Rewrite the material below with "GUI agent" swapped for "desktop agent" wherever it appears, keeping everything else the same.
========================================================================
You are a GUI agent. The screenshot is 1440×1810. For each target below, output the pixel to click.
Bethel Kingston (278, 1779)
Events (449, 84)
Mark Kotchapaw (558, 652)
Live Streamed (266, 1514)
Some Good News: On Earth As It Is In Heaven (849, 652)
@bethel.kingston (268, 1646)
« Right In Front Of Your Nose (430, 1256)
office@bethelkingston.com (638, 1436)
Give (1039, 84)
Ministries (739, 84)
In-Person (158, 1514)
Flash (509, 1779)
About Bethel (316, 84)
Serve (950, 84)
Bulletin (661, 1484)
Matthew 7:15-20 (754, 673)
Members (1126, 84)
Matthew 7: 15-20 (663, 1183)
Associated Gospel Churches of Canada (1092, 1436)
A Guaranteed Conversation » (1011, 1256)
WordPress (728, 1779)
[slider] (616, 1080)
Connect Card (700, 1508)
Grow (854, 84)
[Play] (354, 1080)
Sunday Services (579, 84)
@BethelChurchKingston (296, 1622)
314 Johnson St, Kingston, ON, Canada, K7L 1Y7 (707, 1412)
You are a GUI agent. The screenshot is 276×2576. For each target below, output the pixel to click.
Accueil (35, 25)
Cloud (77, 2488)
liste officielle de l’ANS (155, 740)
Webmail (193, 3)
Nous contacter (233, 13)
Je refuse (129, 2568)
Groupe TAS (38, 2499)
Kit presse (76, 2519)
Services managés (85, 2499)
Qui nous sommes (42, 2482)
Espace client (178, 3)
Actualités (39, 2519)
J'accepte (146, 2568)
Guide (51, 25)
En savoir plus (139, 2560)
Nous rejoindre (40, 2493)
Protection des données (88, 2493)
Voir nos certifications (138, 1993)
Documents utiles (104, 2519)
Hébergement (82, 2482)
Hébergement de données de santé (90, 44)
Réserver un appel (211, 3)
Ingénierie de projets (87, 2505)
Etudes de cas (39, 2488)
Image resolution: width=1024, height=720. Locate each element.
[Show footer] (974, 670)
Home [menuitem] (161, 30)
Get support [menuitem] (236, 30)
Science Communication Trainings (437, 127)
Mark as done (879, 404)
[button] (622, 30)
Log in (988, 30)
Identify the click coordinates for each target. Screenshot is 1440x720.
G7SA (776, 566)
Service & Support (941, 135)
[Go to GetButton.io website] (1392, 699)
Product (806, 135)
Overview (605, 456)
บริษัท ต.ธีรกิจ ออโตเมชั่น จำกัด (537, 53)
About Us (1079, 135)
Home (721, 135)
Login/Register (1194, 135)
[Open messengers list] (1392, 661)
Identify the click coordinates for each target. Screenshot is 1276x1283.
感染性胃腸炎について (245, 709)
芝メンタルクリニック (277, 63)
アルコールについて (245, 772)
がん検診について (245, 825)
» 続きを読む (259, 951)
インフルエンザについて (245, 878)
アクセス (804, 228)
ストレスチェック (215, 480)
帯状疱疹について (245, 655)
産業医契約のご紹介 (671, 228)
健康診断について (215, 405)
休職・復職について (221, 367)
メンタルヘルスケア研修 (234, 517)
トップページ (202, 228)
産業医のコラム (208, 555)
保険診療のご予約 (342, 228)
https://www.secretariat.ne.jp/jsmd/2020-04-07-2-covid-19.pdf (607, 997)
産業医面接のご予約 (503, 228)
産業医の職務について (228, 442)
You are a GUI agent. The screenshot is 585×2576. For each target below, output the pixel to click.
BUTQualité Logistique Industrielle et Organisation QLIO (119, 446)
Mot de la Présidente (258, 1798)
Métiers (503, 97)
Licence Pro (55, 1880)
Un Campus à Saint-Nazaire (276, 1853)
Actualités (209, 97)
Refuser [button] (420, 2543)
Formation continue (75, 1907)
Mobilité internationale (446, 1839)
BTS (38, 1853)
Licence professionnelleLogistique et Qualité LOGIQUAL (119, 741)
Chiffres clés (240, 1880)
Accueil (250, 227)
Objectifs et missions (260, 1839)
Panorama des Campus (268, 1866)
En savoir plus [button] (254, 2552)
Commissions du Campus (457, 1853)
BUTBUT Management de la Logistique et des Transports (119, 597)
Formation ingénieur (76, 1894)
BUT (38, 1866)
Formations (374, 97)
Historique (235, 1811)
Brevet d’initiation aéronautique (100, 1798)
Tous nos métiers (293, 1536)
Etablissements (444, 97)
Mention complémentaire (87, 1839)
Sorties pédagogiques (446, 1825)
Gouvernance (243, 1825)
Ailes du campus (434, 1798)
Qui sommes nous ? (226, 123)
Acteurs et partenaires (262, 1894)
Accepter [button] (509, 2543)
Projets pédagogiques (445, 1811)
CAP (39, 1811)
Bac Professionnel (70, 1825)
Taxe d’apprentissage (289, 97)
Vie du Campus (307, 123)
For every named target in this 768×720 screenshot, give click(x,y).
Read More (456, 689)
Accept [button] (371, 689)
========================================================================
• TASK SOLUTION:
You are a desktop agent. The screenshot is 1440×1810. For each target below, output the pixel to click.
Bethel Kingston (278, 1779)
Events (449, 84)
Mark Kotchapaw (558, 652)
Live Streamed (266, 1514)
Some Good News: On Earth As It Is In Heaven (849, 652)
@bethel.kingston (268, 1646)
« Right In Front Of Your Nose (430, 1256)
office@bethelkingston.com (638, 1436)
Give (1039, 84)
Ministries (739, 84)
In-Person (158, 1514)
Flash (509, 1779)
About Bethel (316, 84)
Serve (950, 84)
Bulletin (661, 1484)
Matthew 7:15-20 (754, 673)
Members (1126, 84)
Matthew 7: 15-20 (663, 1183)
Associated Gospel Churches of Canada (1092, 1436)
A Guaranteed Conversation » (1011, 1256)
WordPress (728, 1779)
[slider] (616, 1080)
Connect Card (700, 1508)
Grow (854, 84)
[Play] (354, 1080)
Sunday Services (579, 84)
@BethelChurchKingston (296, 1622)
314 Johnson St, Kingston, ON, Canada, K7L 1Y7 (707, 1412)
You are a desktop agent. The screenshot is 276×2576. For each target below, output the pixel to click.
Accueil (35, 25)
Cloud (77, 2488)
liste officielle de l’ANS (155, 740)
Webmail (193, 3)
Nous contacter (233, 13)
Je refuse (129, 2568)
Groupe TAS (38, 2499)
Kit presse (76, 2519)
Services managés (85, 2499)
Qui nous sommes (42, 2482)
Espace client (178, 3)
Actualités (39, 2519)
J'accepte (146, 2568)
Guide (51, 25)
En savoir plus (139, 2560)
Nous rejoindre (40, 2493)
Protection des données (88, 2493)
Voir nos certifications (138, 1993)
Documents utiles (104, 2519)
Hébergement (82, 2482)
Hébergement de données de santé (90, 44)
Réserver un appel (211, 3)
Ingénierie de projets (87, 2505)
Etudes de cas (39, 2488)
Image resolution: width=1024, height=720. Locate each element.
[Show footer] (974, 670)
Home [menuitem] (161, 30)
Get support [menuitem] (236, 30)
Science Communication Trainings (437, 127)
Mark as done (879, 404)
[button] (622, 30)
Log in (988, 30)
Identify the click coordinates for each target. Screenshot is 1440x720.
G7SA (776, 566)
Service & Support (941, 135)
[Go to GetButton.io website] (1392, 699)
Product (806, 135)
Overview (605, 456)
บริษัท ต.ธีรกิจ ออโตเมชั่น จำกัด (537, 53)
About Us (1079, 135)
Home (721, 135)
Login/Register (1194, 135)
[Open messengers list] (1392, 661)
Identify the click coordinates for each target. Screenshot is 1276x1283.
感染性胃腸炎について (245, 709)
芝メンタルクリニック (277, 63)
アルコールについて (245, 772)
がん検診について (245, 825)
» 続きを読む (259, 951)
インフルエンザについて (245, 878)
アクセス (804, 228)
ストレスチェック (215, 480)
帯状疱疹について (245, 655)
産業医契約のご紹介 (671, 228)
健康診断について (215, 405)
休職・復職について (221, 367)
メンタルヘルスケア研修 (234, 517)
トップページ (202, 228)
産業医のコラム (208, 555)
保険診療のご予約 (342, 228)
https://www.secretariat.ne.jp/jsmd/2020-04-07-2-covid-19.pdf (607, 997)
産業医面接のご予約 (503, 228)
産業医の職務について (228, 442)
You are a desktop agent. The screenshot is 585×2576. For each target below, output the pixel to click.
BUTQualité Logistique Industrielle et Organisation QLIO (119, 446)
Mot de la Présidente (258, 1798)
Métiers (503, 97)
Licence Pro (55, 1880)
Un Campus à Saint-Nazaire (276, 1853)
Actualités (209, 97)
Refuser [button] (420, 2543)
Formation continue (75, 1907)
Mobilité internationale (446, 1839)
BTS (38, 1853)
Licence professionnelleLogistique et Qualité LOGIQUAL (119, 741)
Chiffres clés (240, 1880)
Accueil (250, 227)
Objectifs et missions (260, 1839)
Panorama des Campus (268, 1866)
En savoir plus [button] (254, 2552)
Commissions du Campus (457, 1853)
BUTBUT Management de la Logistique et des Transports (119, 597)
Formation ingénieur (76, 1894)
BUT (38, 1866)
Formations (374, 97)
Historique (235, 1811)
Brevet d’initiation aéronautique (100, 1798)
Tous nos métiers (293, 1536)
Etablissements (444, 97)
Mention complémentaire (87, 1839)
Sorties pédagogiques (446, 1825)
Gouvernance (243, 1825)
Ailes du campus (434, 1798)
Qui sommes nous ? (226, 123)
Acteurs et partenaires (262, 1894)
Accepter [button] (509, 2543)
Projets pédagogiques (445, 1811)
CAP (39, 1811)
Bac Professionnel (70, 1825)
Taxe d’apprentissage (289, 97)
Vie du Campus (307, 123)
For every named target in this 768×720 screenshot, give click(x,y).
Read More (456, 689)
Accept [button] (371, 689)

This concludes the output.